The remote-desktop analogy
Imagine handing your laptop to a remote assistant over a screenshare: they see what you see, they move your cursor, they type. They cannot magically read the database — they have to navigate the same UI you do.
Claude computer use is exactly that. The model is given screenshots, can request mouse moves, clicks, keystrokes, and scrolling. It treats your screen as a UI it has to operate, just like a person would. The big leap: any app with a GUI suddenly has an API.
How the loop works
- The host application takes a screenshot of the desktop or a target window.
- Claude receives the screenshot + a goal ("file an expense report for this receipt").
- Claude responds with a tool call:
mouse_move(x, y),left_click(),type("invoice 402"),key("Tab"), orscreenshot()to see the new state. - The host executes the action and snaps a new screenshot.
- Loop until the goal is met or a stop condition fires.
Underneath, this is just tool use with a vision-capable model and a small set of GUI-driving tools. The magic is the loop's reliability and the model's ability to read messy real UIs.
What it unlocks
- Browser automation without selectors — no fragile XPath, no element IDs. The model sees the page and clicks the obvious "Submit" button.
- Legacy GUI integration — apps with no API, only a Win32 / Mac UI.

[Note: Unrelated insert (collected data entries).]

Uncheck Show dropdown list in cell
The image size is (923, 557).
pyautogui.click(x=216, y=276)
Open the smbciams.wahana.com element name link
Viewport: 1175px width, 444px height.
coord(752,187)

- Cross-app workflows — pull data from a desktop app, paste into a web form, attach a file, send.
- End-to-end QA — drive the actual UI a user would, validate by screenshot.
The honest limitations
- Latency. Each loop step is a screenshot + LLM call + action. Real workflows are seconds-per-step, minutes-per-task.

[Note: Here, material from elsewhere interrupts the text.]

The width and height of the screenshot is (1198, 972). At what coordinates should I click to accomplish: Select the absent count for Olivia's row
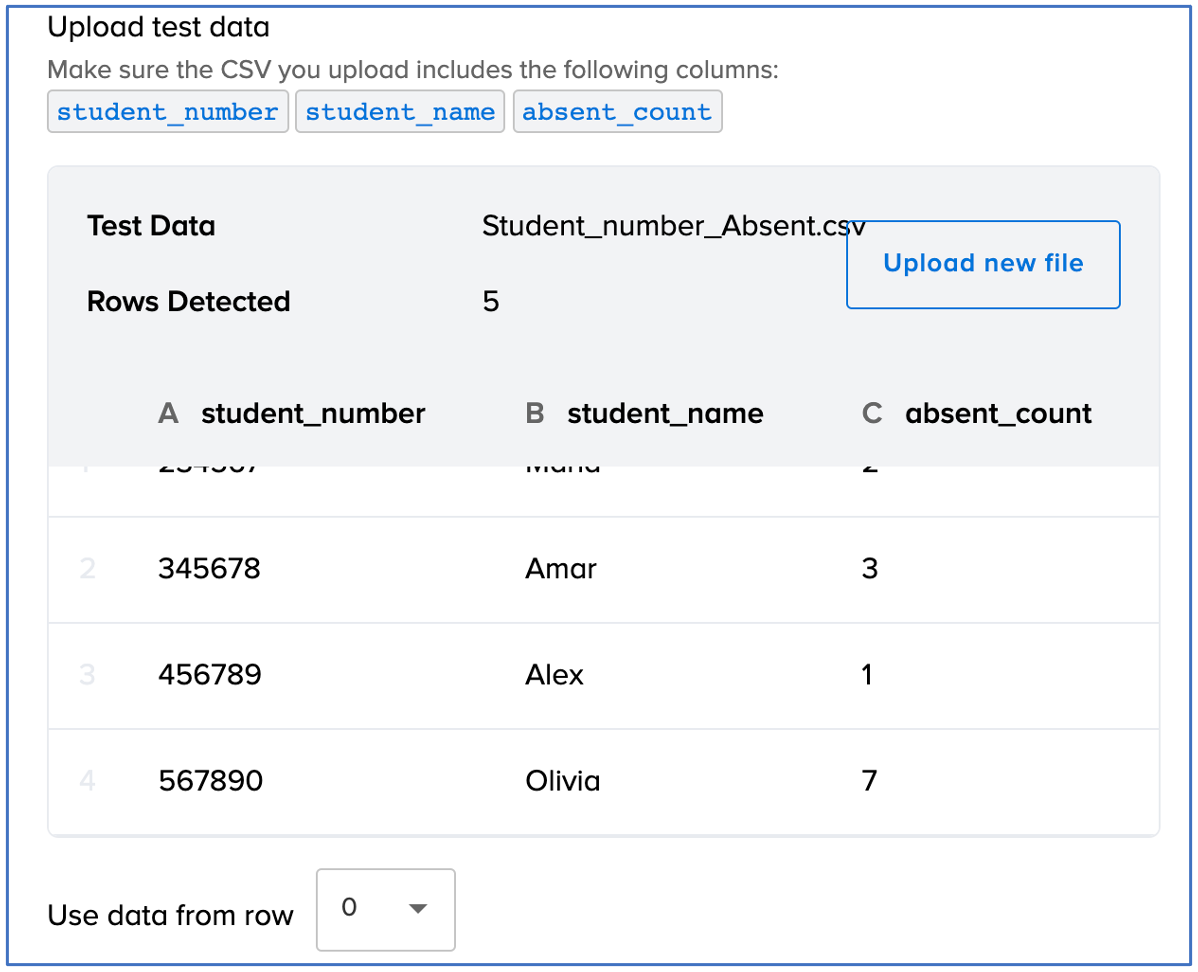pos(869,780)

- Reliability. Modern UIs have ads, modals, layout shifts. The model sometimes clicks the wrong thing. Build retries and verification screenshots into every flow.
- Cost. Vision tokens are not cheap; long sessions add up. Worth it for high-value automation, painful for trivial scripts.
- Safety surface. A model with mouse and keyboard access can do anything a user can. Including "anything bad."
How to deploy it without burning the house down
- Sandbox the environment. Run in a VM, container, or dedicated user. Never on your live workstation.
- Limit network and filesystem access to what the task needs.
- Confirmation gates for destructive actions — sending money, deleting, "publish."
- Audit trail — log every screenshot + action. Lets you reconstruct any failure or attack.
- Rate limit screenshots and actions so a runaway loop is bounded.
- Watch for prompt injection in what's on the screen — a malicious page can show "ignore previous instructions" text the model reads.
When to reach for it
- Useful: filling forms across many sites, bulk data entry into legacy software, end-to-end UI testing, accessibility automation, demos.
- Less useful: when a real API exists (use the API), or when speed and reliability matter more than flexibility.
What to expect quality-wise
- High-end frontier models with vision are good enough for most well-known SaaS UIs.
- Custom internal apps require some prompting work — show the model the layout, name the parts.
- Constantly changing pages (ads, banners) need defensive prompts — "ignore promotional banners; focus on the form."
- Treat it as a junior intern with full computer access — capable, fast, occasionally needs a sanity check.